Prediction No. 2: Managers Across Organizations Will Implement Better Tools and Techniques to Lead Remote Workers Effectively

New remote work arrangements in all companies will make it impossible to “manage by walking around.” Managers dedicated to the old-school methods will fail to manage well before calling for their employees’ return to the office. When their most talented people refuse to waste time and money commuting, managers will have no choice but to adapt to the new realities of managing — or be pushed aside by the managers who have already adapted.

Fully remote companies already existed before the pandemic, and they have plenty of experience managing people and processes without physical offices. Employers looking for examples of successfully making this shift should spend a few minutes with GitLab’s famous employee handbook to get a feel for what successful remote management looks like.

Prediction No. 3: Recruiters Will Urge Companies to Showcase Their Cultures Externally, and HR Will lead the Effort to Build Employee Relationships in a Remote World

Recruiters and HR pros will also need to change the way they work. Considering how important culture and lifestyle are to today’s younger workers, recruiters will need to find ways to show off their company cultures to candidates at all stages of the hiring process. Once employees are hired and working remotely from anywhere in the world, it will become imperative for HR teams to get them connected with their teammates, leaders, and support staff.

Virtual communities and virtual socializing technologies are going to become even more vital to company success in a remote world. In an office setting, employees can easily interact with their bosses and coworkers. With much of the world working remotely, organizations will have to actively create opportunities for remote team members to interact both casually and formally.

Prediction No. 4: Events, Conferences, and the Sales Activities That Go Along With Them Will Permanently Shift to Virtual Venues

Recruiters and HR pros won’t be the only ones who have to worry about remote relationship-building. The enormous time and financial costs of conferences and events have been exposed, and companies will keep those savings. Marketing and sales budgets for travel will be reduced as event and conference sessions switch to virtual, asynchronous consumption at the remote attendee’s convenience.

While virtual events may be more efficient in some ways, drawing attendees to sessions will require a more intentional effort without the spontaneity of in-person events. There will need to be ways for people to meet, connect, and deepen relationships virtually.

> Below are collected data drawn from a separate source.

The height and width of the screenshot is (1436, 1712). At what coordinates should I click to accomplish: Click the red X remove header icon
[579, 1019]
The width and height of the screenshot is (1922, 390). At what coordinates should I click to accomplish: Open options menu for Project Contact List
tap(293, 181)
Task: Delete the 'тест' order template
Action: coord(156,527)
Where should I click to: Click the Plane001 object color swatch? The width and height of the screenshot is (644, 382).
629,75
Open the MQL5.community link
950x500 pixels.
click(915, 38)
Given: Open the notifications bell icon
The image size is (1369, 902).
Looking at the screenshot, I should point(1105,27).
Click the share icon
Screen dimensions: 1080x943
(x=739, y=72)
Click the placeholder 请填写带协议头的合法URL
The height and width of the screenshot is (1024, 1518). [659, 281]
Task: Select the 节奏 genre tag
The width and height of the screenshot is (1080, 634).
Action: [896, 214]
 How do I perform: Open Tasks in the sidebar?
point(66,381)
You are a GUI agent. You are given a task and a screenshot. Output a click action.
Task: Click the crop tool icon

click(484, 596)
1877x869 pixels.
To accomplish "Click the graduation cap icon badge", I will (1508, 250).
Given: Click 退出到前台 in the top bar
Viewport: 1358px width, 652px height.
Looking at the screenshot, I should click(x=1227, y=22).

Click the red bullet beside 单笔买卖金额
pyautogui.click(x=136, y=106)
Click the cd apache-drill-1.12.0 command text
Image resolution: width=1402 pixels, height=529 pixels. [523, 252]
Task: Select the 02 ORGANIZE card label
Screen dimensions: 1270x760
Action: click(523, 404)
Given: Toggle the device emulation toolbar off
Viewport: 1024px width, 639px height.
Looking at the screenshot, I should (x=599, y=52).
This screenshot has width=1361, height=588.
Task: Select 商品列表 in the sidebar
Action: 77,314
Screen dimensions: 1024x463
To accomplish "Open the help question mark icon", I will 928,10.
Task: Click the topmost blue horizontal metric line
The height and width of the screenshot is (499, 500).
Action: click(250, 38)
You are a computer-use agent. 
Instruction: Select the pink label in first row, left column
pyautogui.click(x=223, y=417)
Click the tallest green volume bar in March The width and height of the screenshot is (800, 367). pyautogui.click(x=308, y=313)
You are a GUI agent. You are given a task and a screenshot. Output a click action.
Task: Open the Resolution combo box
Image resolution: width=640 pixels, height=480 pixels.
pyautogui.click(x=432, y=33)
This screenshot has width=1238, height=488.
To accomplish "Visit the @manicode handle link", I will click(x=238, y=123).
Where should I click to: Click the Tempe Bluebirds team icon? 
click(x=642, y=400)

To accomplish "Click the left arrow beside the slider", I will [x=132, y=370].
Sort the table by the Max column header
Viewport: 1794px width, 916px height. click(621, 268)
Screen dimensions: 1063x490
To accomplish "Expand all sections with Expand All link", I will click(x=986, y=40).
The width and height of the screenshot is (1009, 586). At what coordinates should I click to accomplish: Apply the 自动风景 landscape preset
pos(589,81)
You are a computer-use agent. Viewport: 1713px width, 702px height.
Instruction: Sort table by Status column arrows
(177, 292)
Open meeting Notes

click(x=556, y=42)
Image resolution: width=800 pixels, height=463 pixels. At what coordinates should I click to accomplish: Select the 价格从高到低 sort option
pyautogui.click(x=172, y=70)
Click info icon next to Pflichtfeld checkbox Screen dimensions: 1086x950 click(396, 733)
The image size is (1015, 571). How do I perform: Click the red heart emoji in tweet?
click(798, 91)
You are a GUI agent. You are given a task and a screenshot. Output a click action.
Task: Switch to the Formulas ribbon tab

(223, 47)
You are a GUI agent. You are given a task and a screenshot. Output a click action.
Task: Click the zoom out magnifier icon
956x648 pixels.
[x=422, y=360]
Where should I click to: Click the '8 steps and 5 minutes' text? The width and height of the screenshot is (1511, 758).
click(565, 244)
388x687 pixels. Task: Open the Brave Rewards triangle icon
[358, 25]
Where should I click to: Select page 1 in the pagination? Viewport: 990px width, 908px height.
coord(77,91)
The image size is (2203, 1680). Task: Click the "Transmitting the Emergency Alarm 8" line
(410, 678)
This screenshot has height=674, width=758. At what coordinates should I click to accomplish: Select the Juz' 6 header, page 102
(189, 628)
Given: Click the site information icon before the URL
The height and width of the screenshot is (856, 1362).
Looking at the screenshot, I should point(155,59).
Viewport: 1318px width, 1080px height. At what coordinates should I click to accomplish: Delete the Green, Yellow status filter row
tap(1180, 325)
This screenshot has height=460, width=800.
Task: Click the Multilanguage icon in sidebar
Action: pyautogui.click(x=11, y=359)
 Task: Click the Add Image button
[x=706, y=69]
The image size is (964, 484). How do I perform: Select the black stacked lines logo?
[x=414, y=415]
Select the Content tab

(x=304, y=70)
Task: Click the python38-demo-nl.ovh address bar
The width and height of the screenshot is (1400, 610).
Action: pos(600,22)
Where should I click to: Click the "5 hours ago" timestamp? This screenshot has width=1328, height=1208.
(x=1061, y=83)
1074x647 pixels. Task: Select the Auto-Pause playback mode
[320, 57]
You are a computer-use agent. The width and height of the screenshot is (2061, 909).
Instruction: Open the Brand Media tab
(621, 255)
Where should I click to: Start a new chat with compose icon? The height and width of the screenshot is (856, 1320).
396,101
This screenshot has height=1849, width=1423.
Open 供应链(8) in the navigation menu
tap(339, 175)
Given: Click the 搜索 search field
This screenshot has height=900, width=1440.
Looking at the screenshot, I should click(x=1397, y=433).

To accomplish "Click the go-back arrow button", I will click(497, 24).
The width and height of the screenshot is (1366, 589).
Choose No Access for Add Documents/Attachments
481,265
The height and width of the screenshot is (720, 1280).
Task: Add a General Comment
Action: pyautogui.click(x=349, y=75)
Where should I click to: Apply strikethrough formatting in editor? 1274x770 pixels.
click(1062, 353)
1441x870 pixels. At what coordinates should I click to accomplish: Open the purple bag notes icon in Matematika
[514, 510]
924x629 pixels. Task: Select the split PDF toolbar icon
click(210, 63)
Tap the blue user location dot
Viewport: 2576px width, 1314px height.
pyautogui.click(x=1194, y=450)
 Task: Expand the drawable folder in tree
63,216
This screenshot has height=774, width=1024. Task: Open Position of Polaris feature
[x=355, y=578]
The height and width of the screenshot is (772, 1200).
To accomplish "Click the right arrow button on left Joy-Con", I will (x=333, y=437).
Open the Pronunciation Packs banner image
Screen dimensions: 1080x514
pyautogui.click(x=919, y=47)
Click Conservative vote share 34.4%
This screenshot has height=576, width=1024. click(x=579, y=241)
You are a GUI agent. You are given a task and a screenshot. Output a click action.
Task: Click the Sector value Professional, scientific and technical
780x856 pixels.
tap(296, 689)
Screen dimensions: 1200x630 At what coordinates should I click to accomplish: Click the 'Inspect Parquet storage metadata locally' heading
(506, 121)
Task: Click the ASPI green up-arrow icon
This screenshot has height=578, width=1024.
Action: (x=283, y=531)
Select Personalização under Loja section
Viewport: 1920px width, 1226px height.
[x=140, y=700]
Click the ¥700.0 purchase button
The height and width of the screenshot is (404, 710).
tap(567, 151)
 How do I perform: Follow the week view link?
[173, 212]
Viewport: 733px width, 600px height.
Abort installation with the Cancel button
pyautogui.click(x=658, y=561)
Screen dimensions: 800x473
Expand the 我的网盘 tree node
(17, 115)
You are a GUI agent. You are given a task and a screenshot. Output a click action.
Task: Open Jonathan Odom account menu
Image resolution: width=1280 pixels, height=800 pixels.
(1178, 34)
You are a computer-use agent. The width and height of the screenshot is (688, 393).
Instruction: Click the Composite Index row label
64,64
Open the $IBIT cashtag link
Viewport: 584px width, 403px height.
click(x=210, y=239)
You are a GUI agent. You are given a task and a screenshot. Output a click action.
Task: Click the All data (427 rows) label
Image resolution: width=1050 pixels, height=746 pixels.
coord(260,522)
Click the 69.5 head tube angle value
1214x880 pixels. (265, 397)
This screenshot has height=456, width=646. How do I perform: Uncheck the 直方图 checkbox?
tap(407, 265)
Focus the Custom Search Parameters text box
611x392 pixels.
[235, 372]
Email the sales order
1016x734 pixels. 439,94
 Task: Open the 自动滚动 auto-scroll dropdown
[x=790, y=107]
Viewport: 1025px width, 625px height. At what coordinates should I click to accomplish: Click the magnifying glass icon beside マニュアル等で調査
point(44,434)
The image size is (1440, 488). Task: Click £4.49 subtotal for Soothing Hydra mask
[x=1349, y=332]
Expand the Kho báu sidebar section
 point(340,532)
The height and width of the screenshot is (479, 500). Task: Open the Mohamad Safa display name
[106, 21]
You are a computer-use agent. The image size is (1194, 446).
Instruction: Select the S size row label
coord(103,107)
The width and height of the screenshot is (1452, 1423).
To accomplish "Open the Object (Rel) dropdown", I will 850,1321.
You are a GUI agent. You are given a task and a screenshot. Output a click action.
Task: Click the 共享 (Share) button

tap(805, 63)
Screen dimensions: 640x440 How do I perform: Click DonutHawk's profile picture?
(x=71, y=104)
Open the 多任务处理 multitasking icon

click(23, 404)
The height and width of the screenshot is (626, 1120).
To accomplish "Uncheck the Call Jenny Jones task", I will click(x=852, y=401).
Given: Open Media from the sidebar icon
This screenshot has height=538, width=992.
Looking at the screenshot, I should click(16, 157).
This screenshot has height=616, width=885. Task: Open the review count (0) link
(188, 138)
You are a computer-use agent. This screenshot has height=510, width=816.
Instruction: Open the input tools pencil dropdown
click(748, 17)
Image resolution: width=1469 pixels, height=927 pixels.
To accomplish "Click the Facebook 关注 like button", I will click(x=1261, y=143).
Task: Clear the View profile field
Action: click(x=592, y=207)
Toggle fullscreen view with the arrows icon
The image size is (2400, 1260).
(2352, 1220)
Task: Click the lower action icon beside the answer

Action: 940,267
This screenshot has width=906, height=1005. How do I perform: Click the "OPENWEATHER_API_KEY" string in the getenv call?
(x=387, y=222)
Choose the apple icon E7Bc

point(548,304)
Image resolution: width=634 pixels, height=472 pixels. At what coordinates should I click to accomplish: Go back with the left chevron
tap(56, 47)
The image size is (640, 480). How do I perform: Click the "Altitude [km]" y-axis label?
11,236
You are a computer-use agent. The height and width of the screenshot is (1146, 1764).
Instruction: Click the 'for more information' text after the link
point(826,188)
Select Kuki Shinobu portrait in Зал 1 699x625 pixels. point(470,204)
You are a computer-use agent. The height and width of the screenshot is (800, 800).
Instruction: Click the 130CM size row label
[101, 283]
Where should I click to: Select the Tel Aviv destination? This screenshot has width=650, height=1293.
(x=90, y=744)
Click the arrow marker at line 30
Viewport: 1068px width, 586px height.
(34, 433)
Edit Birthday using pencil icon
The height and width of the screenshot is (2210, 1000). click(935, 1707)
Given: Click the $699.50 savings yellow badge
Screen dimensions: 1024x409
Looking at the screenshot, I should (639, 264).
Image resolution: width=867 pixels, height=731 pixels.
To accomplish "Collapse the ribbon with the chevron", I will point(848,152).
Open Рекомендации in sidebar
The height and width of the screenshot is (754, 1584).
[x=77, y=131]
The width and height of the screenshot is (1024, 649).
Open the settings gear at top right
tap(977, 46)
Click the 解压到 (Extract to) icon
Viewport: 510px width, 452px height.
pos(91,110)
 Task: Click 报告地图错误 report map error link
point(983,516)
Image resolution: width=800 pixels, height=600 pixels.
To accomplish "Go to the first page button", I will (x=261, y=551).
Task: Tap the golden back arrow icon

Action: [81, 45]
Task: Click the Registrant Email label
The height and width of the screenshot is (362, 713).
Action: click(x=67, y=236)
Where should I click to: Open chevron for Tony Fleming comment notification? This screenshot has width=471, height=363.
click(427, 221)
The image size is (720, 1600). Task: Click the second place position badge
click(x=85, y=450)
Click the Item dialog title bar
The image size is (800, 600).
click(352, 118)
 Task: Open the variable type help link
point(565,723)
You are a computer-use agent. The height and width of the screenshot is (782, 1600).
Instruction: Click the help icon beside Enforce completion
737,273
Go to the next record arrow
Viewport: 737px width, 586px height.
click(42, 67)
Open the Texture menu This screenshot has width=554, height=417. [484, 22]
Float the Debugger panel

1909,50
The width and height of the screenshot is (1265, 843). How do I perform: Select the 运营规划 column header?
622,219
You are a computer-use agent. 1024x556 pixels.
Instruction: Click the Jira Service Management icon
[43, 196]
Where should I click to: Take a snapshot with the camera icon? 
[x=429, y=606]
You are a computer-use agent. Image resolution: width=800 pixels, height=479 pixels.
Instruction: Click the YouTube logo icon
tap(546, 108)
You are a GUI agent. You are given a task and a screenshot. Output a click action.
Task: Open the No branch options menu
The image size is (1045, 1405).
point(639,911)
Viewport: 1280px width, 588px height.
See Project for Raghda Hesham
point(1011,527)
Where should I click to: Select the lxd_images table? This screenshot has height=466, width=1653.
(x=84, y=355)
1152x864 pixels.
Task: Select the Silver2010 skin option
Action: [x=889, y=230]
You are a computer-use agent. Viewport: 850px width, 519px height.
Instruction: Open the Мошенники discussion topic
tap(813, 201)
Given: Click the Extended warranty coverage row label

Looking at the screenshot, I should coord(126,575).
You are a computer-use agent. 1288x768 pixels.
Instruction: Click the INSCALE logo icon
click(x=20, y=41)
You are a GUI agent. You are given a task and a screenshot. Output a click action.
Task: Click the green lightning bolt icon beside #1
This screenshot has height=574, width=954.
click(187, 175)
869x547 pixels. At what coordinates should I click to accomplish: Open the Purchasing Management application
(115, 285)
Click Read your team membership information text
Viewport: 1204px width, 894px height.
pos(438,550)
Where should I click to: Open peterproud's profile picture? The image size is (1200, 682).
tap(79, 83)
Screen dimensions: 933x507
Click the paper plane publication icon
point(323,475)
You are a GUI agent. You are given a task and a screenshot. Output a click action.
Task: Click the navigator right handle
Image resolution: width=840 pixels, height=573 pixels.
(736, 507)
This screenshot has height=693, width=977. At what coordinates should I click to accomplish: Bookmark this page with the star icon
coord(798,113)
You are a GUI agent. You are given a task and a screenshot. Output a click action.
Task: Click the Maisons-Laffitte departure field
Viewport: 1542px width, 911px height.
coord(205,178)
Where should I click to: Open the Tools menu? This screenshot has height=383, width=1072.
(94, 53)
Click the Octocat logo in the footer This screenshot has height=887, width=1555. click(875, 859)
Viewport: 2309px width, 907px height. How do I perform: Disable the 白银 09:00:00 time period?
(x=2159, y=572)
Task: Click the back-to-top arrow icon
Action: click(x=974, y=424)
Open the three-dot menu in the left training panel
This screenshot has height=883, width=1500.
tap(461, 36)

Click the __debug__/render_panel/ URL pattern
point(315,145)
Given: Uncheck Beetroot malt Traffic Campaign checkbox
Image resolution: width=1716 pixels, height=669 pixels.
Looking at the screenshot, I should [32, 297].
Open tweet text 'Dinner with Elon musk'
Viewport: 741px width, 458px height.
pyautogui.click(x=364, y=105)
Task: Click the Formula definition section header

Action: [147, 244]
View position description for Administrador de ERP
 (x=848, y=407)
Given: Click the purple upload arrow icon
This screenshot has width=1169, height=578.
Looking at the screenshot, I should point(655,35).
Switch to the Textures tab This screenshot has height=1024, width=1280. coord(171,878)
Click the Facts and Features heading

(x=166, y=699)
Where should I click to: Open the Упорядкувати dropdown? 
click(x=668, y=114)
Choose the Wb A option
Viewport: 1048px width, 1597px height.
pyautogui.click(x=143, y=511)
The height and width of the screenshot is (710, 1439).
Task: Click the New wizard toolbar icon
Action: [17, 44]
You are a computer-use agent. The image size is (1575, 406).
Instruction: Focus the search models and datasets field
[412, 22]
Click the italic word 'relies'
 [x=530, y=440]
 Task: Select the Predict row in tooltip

There will also be a transition on the sales front. Over the years, sales has been shifting from entirely in person to telephone- and email-based. This shift will be further accelerated in 2021. Today, making a sale is about catching the customer at the right point in their purchase process. More touches more often, powered by virtual meetings and social events, can drive an even higher return on investment.

Prediction No. 5: New Ways of Socializing Virtually Will Emerge, Powered by New Technologies

All of the aforementioned trends combined will create significant changes in the ways we work, and companies — like my own — are already researching how to keep remote workforces engaged. These companies are using their findings to create new technologies designed to build engagement and ensure online interactions are more like real-life ones.

I predict this technology will focus on helping people create online presences and enabling the expression of social signals and cues in virtual environments. As companies create technologies that allow virtual interactions to mirror in-person communication, we will see new standards set for remote communication.

While 2020 was no ordinary year, it’s clear that 2021 is going to bring a whole host of changes to the working world. Those who understand the trends and adjust accordingly will gain a competitive advantage, while those wishing for the world of the past to return will only languish. Which side of history do you want to be on?

Ed Stevens is founder and CEO of Preciate.